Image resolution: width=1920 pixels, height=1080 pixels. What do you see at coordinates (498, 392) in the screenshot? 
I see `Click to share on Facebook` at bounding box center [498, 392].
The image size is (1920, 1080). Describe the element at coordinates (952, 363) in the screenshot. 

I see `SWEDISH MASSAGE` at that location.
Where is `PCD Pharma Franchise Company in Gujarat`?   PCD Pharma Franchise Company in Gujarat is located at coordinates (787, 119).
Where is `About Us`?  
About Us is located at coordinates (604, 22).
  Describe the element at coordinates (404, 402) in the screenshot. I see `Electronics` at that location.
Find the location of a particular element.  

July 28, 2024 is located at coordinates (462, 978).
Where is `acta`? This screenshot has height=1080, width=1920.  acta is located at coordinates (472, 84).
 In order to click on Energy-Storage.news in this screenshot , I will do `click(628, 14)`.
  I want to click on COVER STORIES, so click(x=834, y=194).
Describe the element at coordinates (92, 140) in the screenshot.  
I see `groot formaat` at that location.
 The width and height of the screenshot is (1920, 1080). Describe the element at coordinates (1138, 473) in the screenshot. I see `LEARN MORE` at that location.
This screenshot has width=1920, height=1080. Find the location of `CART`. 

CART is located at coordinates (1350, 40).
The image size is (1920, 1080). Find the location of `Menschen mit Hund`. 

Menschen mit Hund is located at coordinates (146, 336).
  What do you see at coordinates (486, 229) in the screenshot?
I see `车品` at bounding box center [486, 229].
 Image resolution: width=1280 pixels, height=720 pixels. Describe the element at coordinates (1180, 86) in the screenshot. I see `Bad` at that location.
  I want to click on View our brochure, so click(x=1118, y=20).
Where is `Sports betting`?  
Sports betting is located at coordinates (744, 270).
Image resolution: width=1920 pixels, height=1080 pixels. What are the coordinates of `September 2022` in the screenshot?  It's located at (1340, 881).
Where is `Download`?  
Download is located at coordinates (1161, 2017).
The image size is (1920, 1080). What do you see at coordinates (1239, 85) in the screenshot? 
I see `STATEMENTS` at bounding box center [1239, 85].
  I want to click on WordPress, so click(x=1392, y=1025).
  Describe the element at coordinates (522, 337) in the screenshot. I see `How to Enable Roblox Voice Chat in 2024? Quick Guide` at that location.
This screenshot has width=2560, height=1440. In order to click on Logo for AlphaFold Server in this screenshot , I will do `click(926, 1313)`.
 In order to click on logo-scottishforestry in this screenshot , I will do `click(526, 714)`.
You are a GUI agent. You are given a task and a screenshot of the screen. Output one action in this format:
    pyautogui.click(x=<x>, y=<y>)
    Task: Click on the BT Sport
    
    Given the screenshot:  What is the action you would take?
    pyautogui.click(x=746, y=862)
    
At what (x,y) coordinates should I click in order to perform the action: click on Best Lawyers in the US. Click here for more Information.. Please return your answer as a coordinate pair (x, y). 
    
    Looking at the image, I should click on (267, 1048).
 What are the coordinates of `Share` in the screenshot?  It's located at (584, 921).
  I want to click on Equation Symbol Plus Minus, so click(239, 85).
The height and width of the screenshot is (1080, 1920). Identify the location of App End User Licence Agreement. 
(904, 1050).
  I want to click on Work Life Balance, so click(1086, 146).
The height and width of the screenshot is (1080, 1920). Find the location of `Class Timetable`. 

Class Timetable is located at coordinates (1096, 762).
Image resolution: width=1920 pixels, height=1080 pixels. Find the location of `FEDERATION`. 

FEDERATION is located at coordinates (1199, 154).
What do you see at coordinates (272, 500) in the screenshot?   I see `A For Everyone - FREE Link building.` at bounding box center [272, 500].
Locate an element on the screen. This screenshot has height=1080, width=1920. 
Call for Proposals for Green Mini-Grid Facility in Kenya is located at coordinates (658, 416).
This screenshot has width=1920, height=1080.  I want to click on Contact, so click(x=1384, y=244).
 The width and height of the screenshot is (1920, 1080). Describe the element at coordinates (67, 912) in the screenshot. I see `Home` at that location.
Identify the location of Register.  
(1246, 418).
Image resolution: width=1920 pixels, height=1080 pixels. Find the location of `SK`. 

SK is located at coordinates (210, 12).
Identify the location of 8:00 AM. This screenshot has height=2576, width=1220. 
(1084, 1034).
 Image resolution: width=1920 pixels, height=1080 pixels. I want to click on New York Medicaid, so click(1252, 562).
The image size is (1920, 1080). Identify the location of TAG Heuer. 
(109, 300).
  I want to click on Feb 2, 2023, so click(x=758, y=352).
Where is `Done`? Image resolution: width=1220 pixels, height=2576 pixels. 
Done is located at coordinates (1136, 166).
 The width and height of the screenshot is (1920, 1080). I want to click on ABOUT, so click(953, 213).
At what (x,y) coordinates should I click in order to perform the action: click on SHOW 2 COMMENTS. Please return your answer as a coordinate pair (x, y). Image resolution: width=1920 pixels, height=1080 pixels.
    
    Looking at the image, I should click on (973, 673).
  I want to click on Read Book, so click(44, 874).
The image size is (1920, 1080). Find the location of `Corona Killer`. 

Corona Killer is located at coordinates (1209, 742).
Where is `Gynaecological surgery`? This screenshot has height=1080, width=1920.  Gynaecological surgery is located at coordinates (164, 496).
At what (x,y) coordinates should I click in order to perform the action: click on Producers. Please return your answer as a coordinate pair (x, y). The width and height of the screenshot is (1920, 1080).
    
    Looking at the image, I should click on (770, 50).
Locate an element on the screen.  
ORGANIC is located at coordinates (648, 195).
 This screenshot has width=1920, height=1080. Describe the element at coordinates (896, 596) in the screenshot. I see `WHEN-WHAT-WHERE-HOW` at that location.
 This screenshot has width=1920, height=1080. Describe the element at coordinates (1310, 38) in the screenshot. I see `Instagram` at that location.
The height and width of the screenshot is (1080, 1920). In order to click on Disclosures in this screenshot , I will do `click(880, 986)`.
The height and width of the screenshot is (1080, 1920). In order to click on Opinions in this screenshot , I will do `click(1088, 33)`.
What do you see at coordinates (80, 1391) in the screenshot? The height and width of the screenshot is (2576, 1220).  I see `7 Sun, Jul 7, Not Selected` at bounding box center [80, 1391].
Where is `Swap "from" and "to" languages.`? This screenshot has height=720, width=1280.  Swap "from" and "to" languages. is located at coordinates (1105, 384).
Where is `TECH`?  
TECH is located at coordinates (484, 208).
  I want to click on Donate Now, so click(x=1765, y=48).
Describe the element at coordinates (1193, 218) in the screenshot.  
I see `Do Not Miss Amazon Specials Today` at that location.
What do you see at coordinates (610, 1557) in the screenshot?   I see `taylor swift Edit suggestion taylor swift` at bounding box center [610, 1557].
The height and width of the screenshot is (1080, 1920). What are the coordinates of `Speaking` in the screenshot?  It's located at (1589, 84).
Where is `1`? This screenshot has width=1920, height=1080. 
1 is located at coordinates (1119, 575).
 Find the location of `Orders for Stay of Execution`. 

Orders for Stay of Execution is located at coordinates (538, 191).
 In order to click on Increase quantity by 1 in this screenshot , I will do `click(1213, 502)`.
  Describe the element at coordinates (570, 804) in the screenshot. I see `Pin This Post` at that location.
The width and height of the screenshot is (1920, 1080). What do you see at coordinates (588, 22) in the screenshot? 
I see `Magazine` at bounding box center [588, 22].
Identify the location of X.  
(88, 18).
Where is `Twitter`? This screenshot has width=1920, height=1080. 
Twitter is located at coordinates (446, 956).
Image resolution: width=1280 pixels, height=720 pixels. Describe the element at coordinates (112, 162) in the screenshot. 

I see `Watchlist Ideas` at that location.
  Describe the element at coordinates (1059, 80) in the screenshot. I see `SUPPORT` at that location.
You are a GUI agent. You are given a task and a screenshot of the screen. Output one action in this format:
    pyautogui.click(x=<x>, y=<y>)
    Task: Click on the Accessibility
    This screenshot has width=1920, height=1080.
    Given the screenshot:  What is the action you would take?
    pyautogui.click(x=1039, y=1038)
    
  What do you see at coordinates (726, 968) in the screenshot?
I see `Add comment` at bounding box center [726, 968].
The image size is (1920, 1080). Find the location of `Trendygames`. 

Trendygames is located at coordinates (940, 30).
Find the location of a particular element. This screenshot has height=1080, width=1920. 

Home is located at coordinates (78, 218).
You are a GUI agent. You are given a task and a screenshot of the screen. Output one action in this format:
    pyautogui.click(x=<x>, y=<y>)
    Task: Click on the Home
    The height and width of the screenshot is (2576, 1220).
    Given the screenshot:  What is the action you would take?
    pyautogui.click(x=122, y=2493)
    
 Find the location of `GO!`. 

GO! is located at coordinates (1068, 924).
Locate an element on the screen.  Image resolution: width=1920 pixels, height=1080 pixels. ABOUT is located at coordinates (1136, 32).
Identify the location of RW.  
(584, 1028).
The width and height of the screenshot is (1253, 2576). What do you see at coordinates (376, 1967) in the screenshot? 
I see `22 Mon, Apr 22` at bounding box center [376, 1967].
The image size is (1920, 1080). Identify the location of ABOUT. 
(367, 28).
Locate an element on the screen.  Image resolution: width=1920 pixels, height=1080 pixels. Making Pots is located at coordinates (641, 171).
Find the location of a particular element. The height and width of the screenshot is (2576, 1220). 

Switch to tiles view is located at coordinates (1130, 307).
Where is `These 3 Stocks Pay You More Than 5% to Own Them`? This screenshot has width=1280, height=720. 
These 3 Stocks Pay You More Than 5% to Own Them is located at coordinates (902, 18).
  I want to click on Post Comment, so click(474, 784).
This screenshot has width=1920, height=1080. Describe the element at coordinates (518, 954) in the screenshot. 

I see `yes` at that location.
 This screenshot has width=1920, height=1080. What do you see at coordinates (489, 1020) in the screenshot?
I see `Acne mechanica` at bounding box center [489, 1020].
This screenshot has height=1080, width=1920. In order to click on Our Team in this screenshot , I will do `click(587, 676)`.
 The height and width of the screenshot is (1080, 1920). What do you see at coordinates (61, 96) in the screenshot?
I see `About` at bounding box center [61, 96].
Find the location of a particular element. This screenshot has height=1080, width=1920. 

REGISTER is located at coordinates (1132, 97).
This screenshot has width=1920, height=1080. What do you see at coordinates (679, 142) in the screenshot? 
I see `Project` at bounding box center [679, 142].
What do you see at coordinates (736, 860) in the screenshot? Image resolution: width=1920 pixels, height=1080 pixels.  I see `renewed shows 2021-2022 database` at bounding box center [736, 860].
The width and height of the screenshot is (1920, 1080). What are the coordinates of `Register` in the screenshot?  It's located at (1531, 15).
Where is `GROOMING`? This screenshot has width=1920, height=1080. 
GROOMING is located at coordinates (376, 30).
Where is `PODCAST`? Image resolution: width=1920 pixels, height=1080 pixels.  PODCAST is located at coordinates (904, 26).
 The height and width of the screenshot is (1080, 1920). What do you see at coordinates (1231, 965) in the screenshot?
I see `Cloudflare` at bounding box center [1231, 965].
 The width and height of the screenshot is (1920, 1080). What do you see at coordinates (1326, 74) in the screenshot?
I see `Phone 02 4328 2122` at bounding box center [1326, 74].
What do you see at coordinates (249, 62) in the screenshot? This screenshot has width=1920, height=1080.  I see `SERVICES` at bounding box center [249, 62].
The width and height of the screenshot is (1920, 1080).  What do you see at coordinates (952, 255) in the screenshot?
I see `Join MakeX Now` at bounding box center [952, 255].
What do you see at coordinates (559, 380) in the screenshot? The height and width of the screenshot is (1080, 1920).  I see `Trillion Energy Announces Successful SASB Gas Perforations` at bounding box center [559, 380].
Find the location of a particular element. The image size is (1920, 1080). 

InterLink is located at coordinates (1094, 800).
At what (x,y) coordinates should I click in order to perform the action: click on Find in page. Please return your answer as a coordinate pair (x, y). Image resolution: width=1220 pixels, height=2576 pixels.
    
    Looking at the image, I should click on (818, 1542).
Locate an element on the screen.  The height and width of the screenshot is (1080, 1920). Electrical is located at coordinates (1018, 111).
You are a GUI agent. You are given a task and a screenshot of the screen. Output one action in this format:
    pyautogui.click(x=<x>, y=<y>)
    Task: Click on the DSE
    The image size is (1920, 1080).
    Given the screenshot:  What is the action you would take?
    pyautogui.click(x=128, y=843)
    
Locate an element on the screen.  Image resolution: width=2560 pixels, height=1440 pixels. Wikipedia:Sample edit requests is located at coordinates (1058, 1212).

——

◆ **What needs to be done**
Reproduce the records above word for word, from their first line through the line containing "Download is located", with both ends included.

◆ **Result of the exercise**
Image resolution: width=1920 pixels, height=1080 pixels. What do you see at coordinates (498, 392) in the screenshot? 
I see `Click to share on Facebook` at bounding box center [498, 392].
The image size is (1920, 1080). Describe the element at coordinates (952, 363) in the screenshot. 

I see `SWEDISH MASSAGE` at that location.
Where is `PCD Pharma Franchise Company in Gujarat`?   PCD Pharma Franchise Company in Gujarat is located at coordinates (787, 119).
Where is `About Us`?  
About Us is located at coordinates (604, 22).
  Describe the element at coordinates (404, 402) in the screenshot. I see `Electronics` at that location.
Find the location of a particular element.  

July 28, 2024 is located at coordinates (462, 978).
Where is `acta`? This screenshot has height=1080, width=1920.  acta is located at coordinates (472, 84).
 In order to click on Energy-Storage.news in this screenshot , I will do `click(628, 14)`.
  I want to click on COVER STORIES, so click(x=834, y=194).
Describe the element at coordinates (92, 140) in the screenshot.  
I see `groot formaat` at that location.
 The width and height of the screenshot is (1920, 1080). Describe the element at coordinates (1138, 473) in the screenshot. I see `LEARN MORE` at that location.
This screenshot has width=1920, height=1080. Find the location of `CART`. 

CART is located at coordinates (1350, 40).
The image size is (1920, 1080). Find the location of `Menschen mit Hund`. 

Menschen mit Hund is located at coordinates (146, 336).
  What do you see at coordinates (486, 229) in the screenshot?
I see `车品` at bounding box center [486, 229].
 Image resolution: width=1280 pixels, height=720 pixels. Describe the element at coordinates (1180, 86) in the screenshot. I see `Bad` at that location.
  I want to click on View our brochure, so click(x=1118, y=20).
Where is `Sports betting`?  
Sports betting is located at coordinates (744, 270).
Image resolution: width=1920 pixels, height=1080 pixels. What are the coordinates of `September 2022` in the screenshot?  It's located at (1340, 881).
Where is `Download`?  
Download is located at coordinates (1161, 2017).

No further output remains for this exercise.